WHAT TO WORK ON: Rewrite the lines below, switching "Everything Pizza" to "Margherita Pizza" and leaving everything else unchanged.
— Begin EXERCISE INPUT —
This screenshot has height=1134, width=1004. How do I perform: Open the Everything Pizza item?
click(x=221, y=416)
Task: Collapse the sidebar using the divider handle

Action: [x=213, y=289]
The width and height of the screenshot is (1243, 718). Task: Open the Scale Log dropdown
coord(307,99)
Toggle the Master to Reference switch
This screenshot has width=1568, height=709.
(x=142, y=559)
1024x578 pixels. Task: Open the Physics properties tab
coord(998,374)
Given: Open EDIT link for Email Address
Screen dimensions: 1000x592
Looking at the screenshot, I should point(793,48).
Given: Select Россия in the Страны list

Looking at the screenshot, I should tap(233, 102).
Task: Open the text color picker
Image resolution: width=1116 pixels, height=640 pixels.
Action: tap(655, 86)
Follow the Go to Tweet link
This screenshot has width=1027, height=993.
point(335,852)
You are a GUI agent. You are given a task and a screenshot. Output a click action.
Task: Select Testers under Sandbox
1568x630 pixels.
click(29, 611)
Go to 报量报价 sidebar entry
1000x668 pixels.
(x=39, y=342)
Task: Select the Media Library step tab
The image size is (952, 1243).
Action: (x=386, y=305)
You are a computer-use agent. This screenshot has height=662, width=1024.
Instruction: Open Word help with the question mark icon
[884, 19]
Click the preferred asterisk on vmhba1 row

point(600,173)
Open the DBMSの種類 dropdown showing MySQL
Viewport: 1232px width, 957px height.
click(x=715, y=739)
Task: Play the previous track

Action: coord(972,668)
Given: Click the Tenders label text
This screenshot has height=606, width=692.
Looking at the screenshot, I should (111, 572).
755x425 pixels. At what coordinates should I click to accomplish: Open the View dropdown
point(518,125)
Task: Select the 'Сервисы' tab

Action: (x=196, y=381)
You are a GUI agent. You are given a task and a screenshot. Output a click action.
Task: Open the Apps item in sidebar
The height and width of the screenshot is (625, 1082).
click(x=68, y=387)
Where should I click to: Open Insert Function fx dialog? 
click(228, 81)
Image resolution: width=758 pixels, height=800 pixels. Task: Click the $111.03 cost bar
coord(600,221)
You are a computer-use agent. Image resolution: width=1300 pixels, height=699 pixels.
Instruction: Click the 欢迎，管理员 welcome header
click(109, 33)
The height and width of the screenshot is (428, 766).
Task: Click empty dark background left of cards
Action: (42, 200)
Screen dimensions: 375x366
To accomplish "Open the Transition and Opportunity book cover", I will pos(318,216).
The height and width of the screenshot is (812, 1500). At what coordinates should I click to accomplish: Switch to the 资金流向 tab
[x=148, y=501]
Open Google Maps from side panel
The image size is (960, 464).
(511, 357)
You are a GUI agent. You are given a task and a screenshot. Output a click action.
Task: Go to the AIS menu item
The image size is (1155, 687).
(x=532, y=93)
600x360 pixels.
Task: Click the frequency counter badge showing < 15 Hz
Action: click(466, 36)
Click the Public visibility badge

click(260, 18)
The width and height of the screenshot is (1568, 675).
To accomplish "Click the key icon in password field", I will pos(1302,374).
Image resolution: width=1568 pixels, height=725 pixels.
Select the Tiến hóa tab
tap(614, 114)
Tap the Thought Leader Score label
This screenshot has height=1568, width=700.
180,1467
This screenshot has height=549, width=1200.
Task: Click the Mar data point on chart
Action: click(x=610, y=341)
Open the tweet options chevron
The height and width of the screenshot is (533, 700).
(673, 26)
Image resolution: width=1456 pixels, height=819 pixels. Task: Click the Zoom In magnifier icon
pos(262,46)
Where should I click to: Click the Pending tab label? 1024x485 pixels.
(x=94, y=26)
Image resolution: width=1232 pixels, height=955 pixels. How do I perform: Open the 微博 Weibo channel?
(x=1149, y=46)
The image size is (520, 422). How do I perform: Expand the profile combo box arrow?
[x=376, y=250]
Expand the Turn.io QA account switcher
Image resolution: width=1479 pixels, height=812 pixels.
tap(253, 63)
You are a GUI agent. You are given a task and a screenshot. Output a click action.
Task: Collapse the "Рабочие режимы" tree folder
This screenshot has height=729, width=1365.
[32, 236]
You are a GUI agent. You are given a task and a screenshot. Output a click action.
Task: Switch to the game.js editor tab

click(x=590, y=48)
— End EXERCISE INPUT —
ANSWER TO THE PROBLEM:
This screenshot has height=1134, width=1004. How do I perform: Open the Margherita Pizza item?
click(x=221, y=416)
Task: Collapse the sidebar using the divider handle

Action: [x=213, y=289]
The width and height of the screenshot is (1243, 718). Task: Open the Scale Log dropdown
coord(307,99)
Toggle the Master to Reference switch
This screenshot has width=1568, height=709.
(x=142, y=559)
1024x578 pixels. Task: Open the Physics properties tab
coord(998,374)
Given: Open EDIT link for Email Address
Screen dimensions: 1000x592
Looking at the screenshot, I should point(793,48).
Given: Select Россия in the Страны list

Looking at the screenshot, I should tap(233, 102).
Task: Open the text color picker
Image resolution: width=1116 pixels, height=640 pixels.
Action: tap(655, 86)
Follow the Go to Tweet link
This screenshot has width=1027, height=993.
point(335,852)
You are a GUI agent. You are given a task and a screenshot. Output a click action.
Task: Select Testers under Sandbox
1568x630 pixels.
click(29, 611)
Go to 报量报价 sidebar entry
1000x668 pixels.
(x=39, y=342)
Task: Select the Media Library step tab
The image size is (952, 1243).
Action: (x=386, y=305)
You are a computer-use agent. This screenshot has height=662, width=1024.
Instruction: Open Word help with the question mark icon
[884, 19]
Click the preferred asterisk on vmhba1 row

point(600,173)
Open the DBMSの種類 dropdown showing MySQL
Viewport: 1232px width, 957px height.
click(x=715, y=739)
Task: Play the previous track

Action: coord(972,668)
Given: Click the Tenders label text
This screenshot has height=606, width=692.
Looking at the screenshot, I should (111, 572).
755x425 pixels. At what coordinates should I click to accomplish: Open the View dropdown
point(518,125)
Task: Select the 'Сервисы' tab

Action: (x=196, y=381)
You are a GUI agent. You are given a task and a screenshot. Output a click action.
Task: Open the Apps item in sidebar
The height and width of the screenshot is (625, 1082).
click(x=68, y=387)
Where should I click to: Open Insert Function fx dialog? 
click(228, 81)
Image resolution: width=758 pixels, height=800 pixels. Task: Click the $111.03 cost bar
coord(600,221)
You are a computer-use agent. Image resolution: width=1300 pixels, height=699 pixels.
Instruction: Click the 欢迎，管理员 welcome header
click(109, 33)
The height and width of the screenshot is (428, 766).
Task: Click empty dark background left of cards
Action: (42, 200)
Screen dimensions: 375x366
To accomplish "Open the Transition and Opportunity book cover", I will pos(318,216).
The height and width of the screenshot is (812, 1500). At what coordinates should I click to accomplish: Switch to the 资金流向 tab
[x=148, y=501]
Open Google Maps from side panel
The image size is (960, 464).
(511, 357)
You are a GUI agent. You are given a task and a screenshot. Output a click action.
Task: Go to the AIS menu item
The image size is (1155, 687).
(x=532, y=93)
600x360 pixels.
Task: Click the frequency counter badge showing < 15 Hz
Action: click(466, 36)
Click the Public visibility badge

click(260, 18)
The width and height of the screenshot is (1568, 675).
To accomplish "Click the key icon in password field", I will pos(1302,374).
Image resolution: width=1568 pixels, height=725 pixels.
Select the Tiến hóa tab
tap(614, 114)
Tap the Thought Leader Score label
This screenshot has height=1568, width=700.
180,1467
This screenshot has height=549, width=1200.
Task: Click the Mar data point on chart
Action: click(x=610, y=341)
Open the tweet options chevron
The height and width of the screenshot is (533, 700).
(673, 26)
Image resolution: width=1456 pixels, height=819 pixels. Task: Click the Zoom In magnifier icon
pos(262,46)
Where should I click to: Click the Pending tab label? 1024x485 pixels.
(x=94, y=26)
Image resolution: width=1232 pixels, height=955 pixels. How do I perform: Open the 微博 Weibo channel?
(x=1149, y=46)
The image size is (520, 422). How do I perform: Expand the profile combo box arrow?
[x=376, y=250]
Expand the Turn.io QA account switcher
Image resolution: width=1479 pixels, height=812 pixels.
tap(253, 63)
You are a GUI agent. You are given a task and a screenshot. Output a click action.
Task: Collapse the "Рабочие режимы" tree folder
This screenshot has height=729, width=1365.
[32, 236]
You are a GUI agent. You are given a task and a screenshot. Output a click action.
Task: Switch to the game.js editor tab

click(x=590, y=48)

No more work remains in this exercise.